On 09 December 2019 at 11:47 Fæ
<faewik(a)gmail.com> wrote:
<snip>
That the press has picked up on this story, could be
seen as an
opportunity to embrace the criticism and to do more to make the
environment less hostile for committed contributors like Jess.
From Jess:
https://twitter.com/jesswade/status/1203583885369630721
Jess does not subscribe to the narrative found in the Telegraph and Mail, for sure.
That narrative has been around for ten years, during which time much progress has been
made on English Wikipedia. I think in fact around 2011 the community realised there needed
to be a more positive effort with newbies; and as recently as 2016 some kinds of knee-jerk
deletionism started to receive serious deprecation.
I don't doubt that more work needs to be done. As far as I know, the editor retention
issue is much less pressing than it used to be.
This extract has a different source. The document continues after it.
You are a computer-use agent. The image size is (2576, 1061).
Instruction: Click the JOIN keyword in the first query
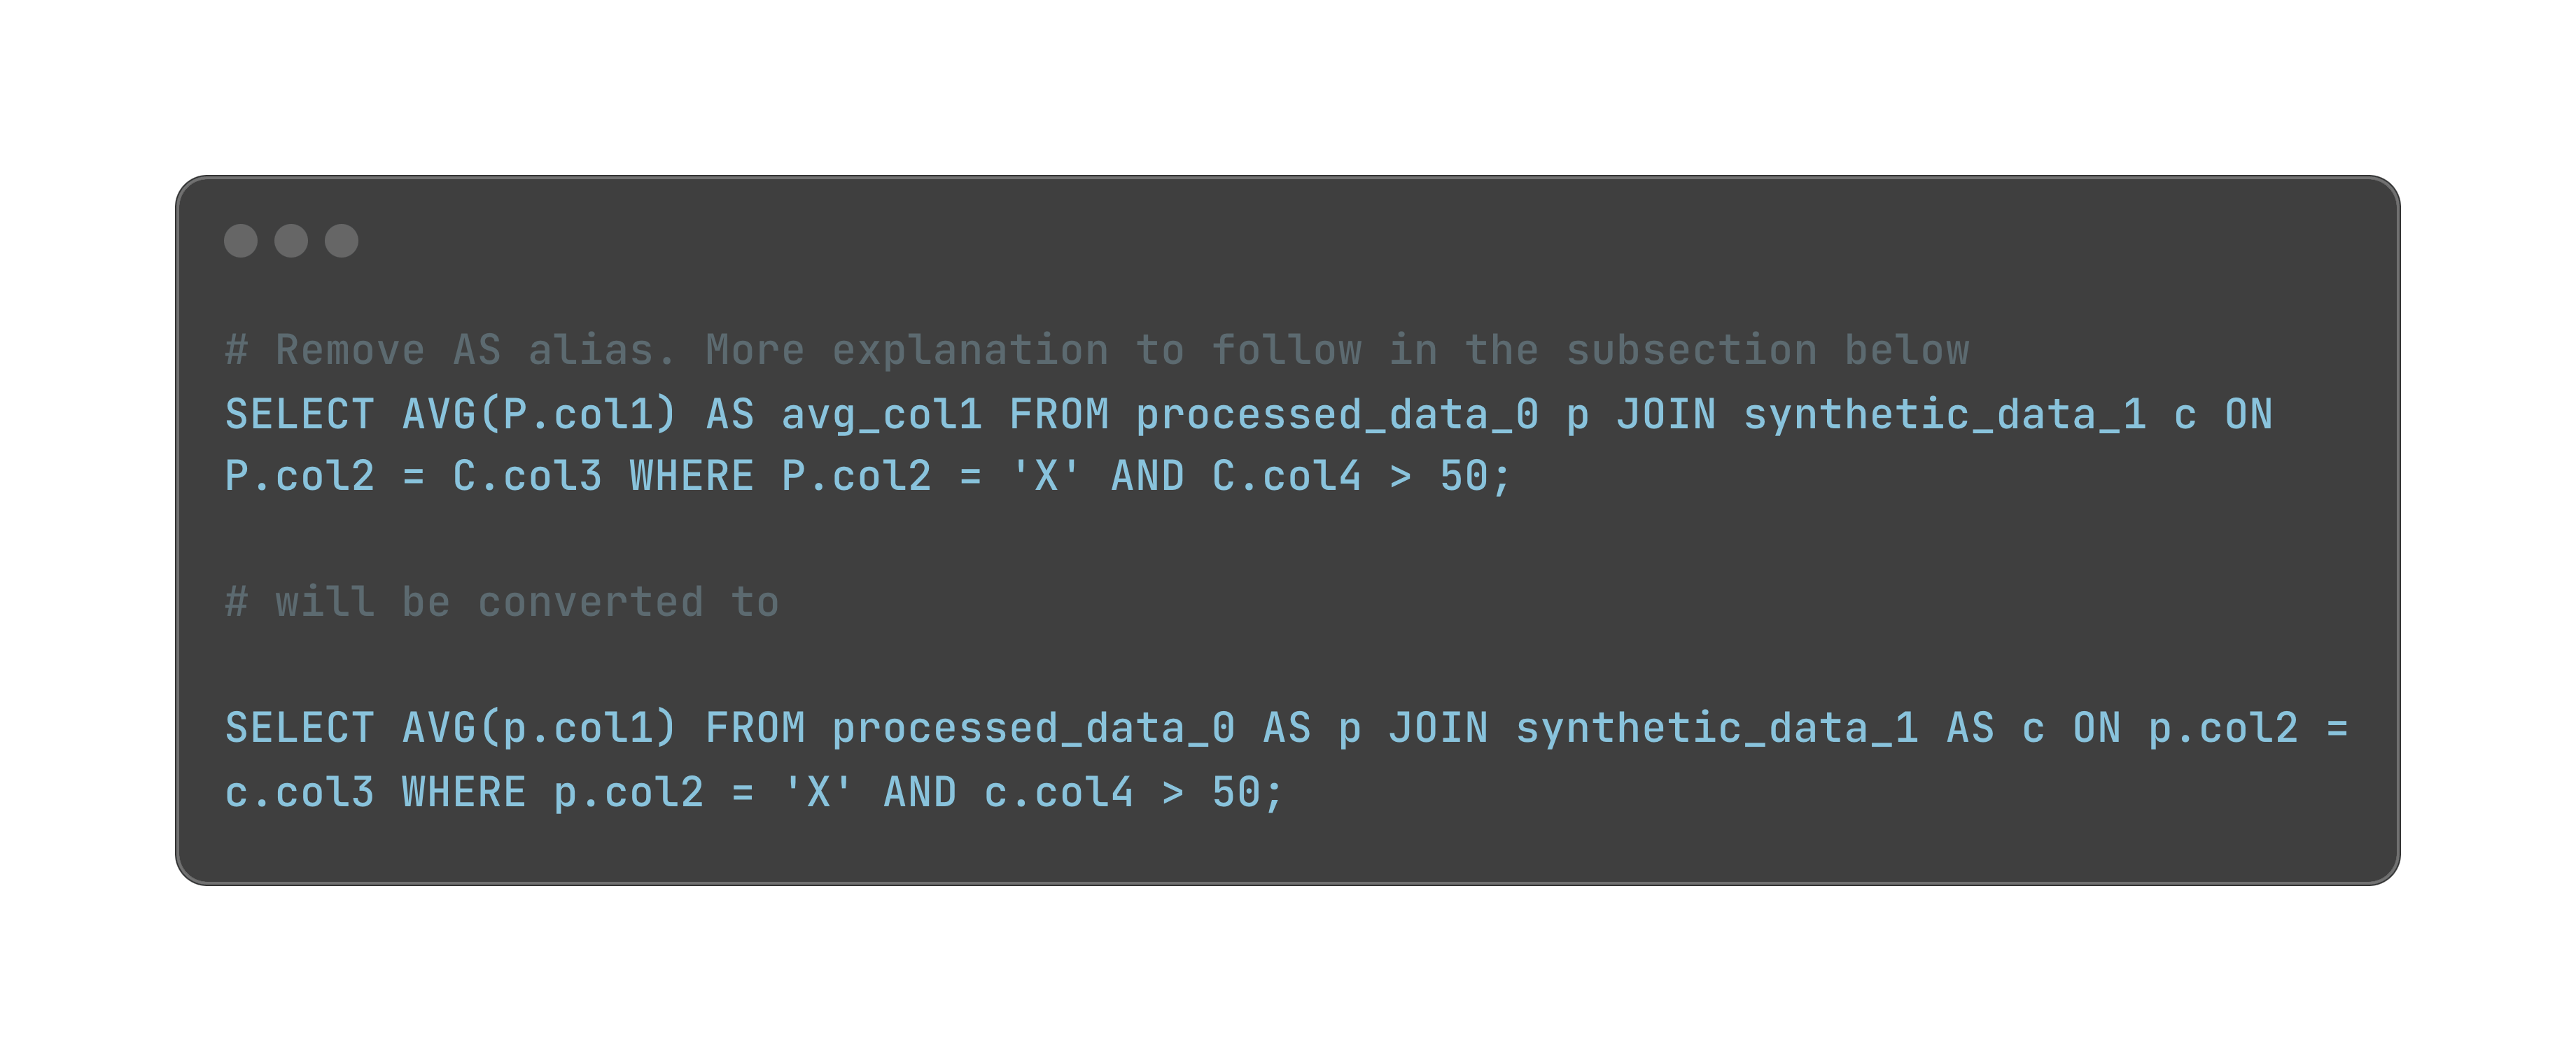(x=1667, y=415)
In 2009 the Murdoch press was pushing the
line that the 2007 decline in editors, which had just come to light in terms of stats
rather than anecdote, was an existential threat. No longer.
Regardless of the trivial of this incident, the
underpinning issues
are real and measurable and are the real reason for this long-running
perception of Wikipedia culture.
So, informed and accurate coverage of Wikipedia stories is also to be wished for. If a
single idiot adding templates can cause a media furore, it is either trivial or
non-trivial. If it isn't trivial ... well, the link to ANI I gave has to be
interpreted. In a past furore I helped a Guardian journalist to understand exactly what
had happened, via a page history. We see shoddy journalism based on the vaguest ideas of
fact-checking. We should call that out.